**Apply what you read:**
1) In the health insurance excise tax text, what rate does the policy generally impose on premium dollars above the threshold?
2) In the health insurance excise tax text, reproduce the passage starting at "The excise tax" and ending at "11% in 2019.", substituting "cutoff" for "threshold".
3) Carry the health insurance excise tax text forward from its final sentence.

Understanding the Health Insurance Excise Tax

The health care reform bill recently passed by the Senate Finance Committee relies on a $200 billion health insurance tax to help fund the costs of expanding health insurance coverage. Although there are some exceptions, the policy generally imposes a 40% excise tax on each dollar of health insurance premium beyond $8,000 for an individual or $21,000 for a family.

Although this tax is far from perfect (limiting the employer sponsored insurance tax exclusion directly would probably be better), it has at least two major advantages in the context of health reform: it grows faster than new health care costs and it helps to slow health care cost growth.

A Growing Revenue Sources

The excise tax offers a growing source of revenue. This is because the $8,000/$21,000 threshold is only indexed to 1% above inflation (CPI+1), but actual health insurance costs are projected to grow much faster. As a result, according to the Joint Committee on Taxation (JCT), the percent of premiums affected by the tax would increase from 4% in 2013 to 11% in 2019.

**Information provided:**
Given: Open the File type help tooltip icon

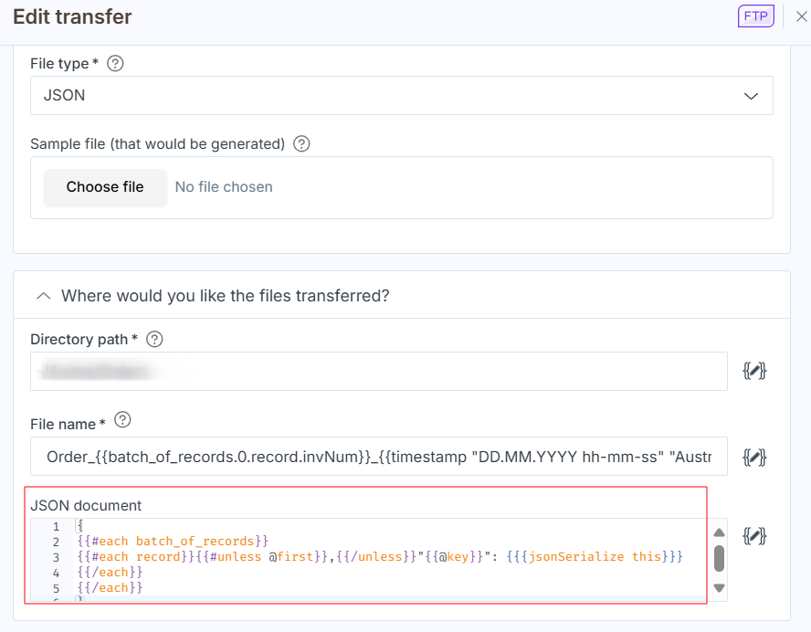Looking at the screenshot, I should pyautogui.click(x=115, y=64).
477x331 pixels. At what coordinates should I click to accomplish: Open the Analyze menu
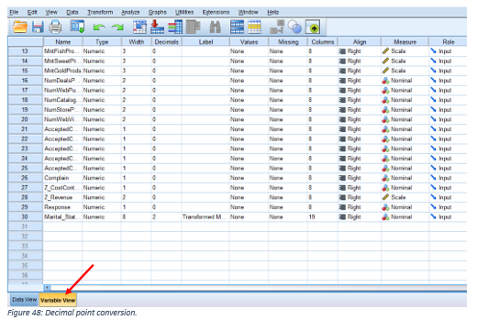click(130, 12)
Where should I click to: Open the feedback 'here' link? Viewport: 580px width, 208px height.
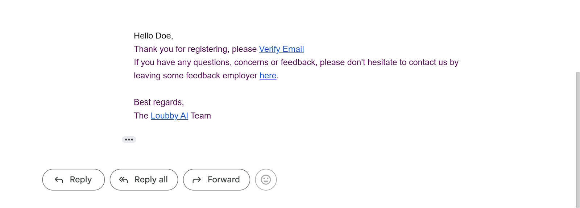coord(268,75)
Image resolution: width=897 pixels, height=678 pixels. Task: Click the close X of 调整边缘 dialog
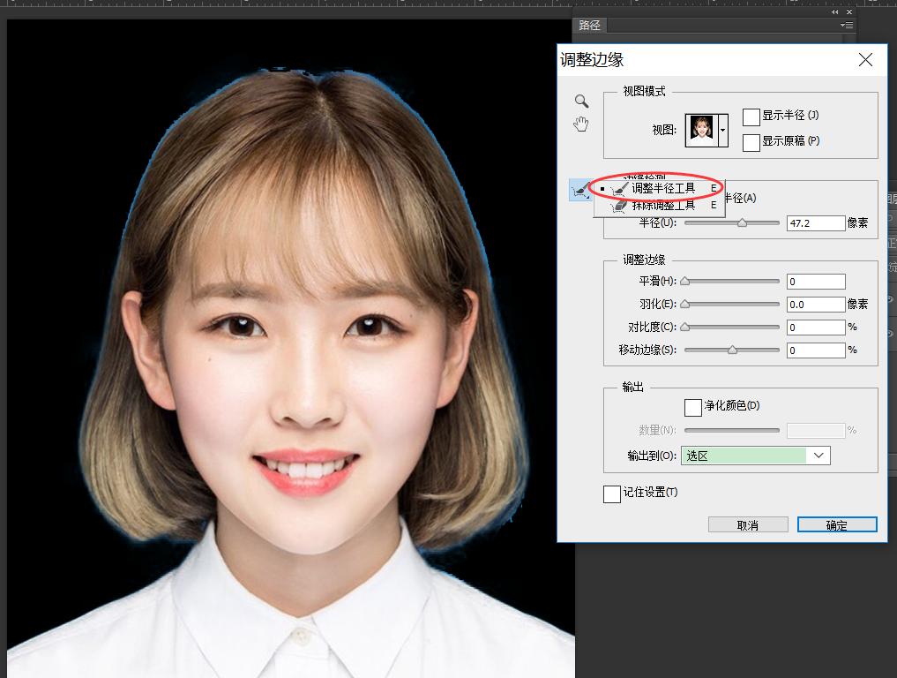(x=864, y=60)
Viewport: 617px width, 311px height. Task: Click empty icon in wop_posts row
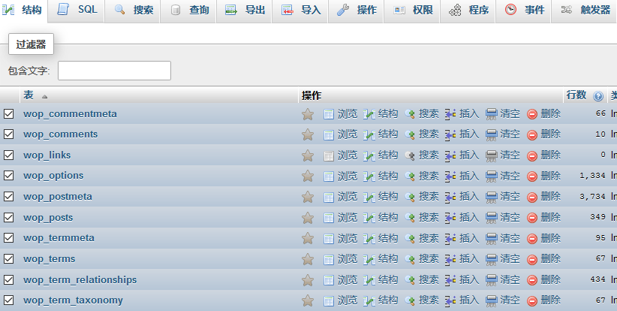pyautogui.click(x=492, y=218)
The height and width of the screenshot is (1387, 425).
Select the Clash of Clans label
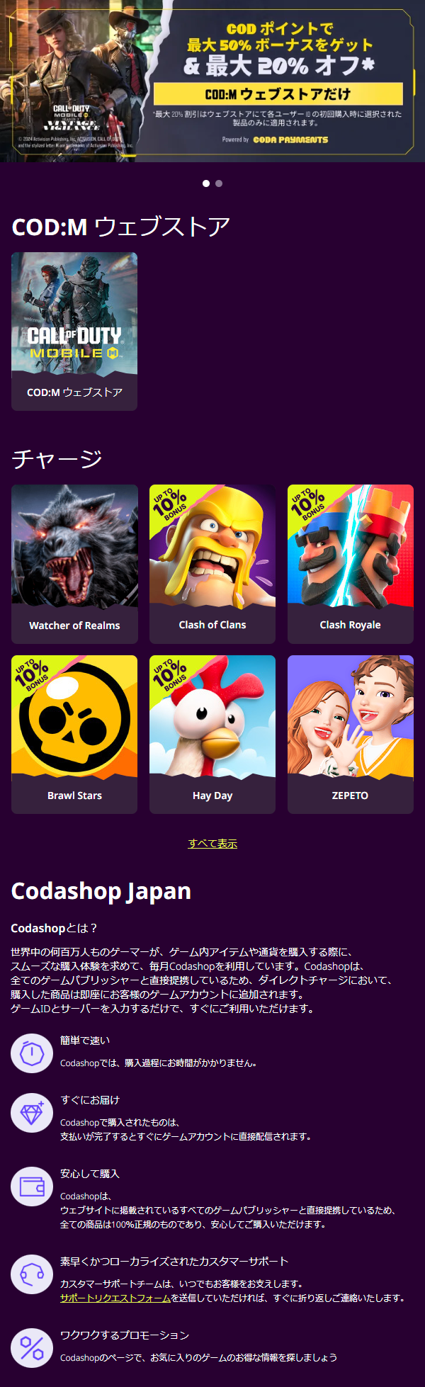click(213, 625)
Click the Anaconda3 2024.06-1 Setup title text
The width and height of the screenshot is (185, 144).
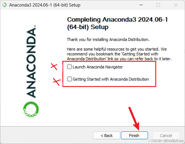pyautogui.click(x=45, y=5)
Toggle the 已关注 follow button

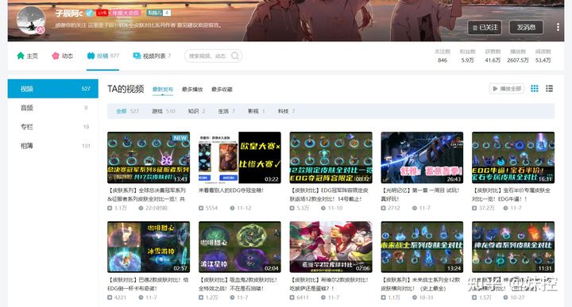click(x=485, y=27)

**Responses in order:**
1) 40%

2)
The excise tax offers a growing source of revenue. This is because the $8,000/$21,000 cutoff is only indexed to 1% above inflation (CPI+1), but actual health insurance costs are projected to grow much faster. As a result, according to the Joint Committee on Taxation (JCT), the percent of premiums affected by the tax would increase from 4% in 2013 to 11% in 2019.

3)
The importance of having a rapidly growing set of offsets in the health care bill should not be understated. Since the costs of coverage expansion itself must grow to keep pace with premium costs, they have the potential to add significantly to the deficit beyond the ten-year window. This is the case in the House bill, which relies largely on an income surtax to finance its costs.

Annual Growth of Coverage Provisions and Income Surtax in House Tri-Committee bill (billions)
Sources: Congressional Budget Office, Joint Committee on Taxation, and CRFB Calculations

The Finance bill, meanwhile, is actually projected to reduce the deficit in the second decade by between ¼ and ½ of GDP - in no small part due to revenues from the excise tax growing faster than the costs of coverage expansion.

Annual Growth of Coverage Provisions and Health Insurance Excise Tax in Senate Finance bill (billions)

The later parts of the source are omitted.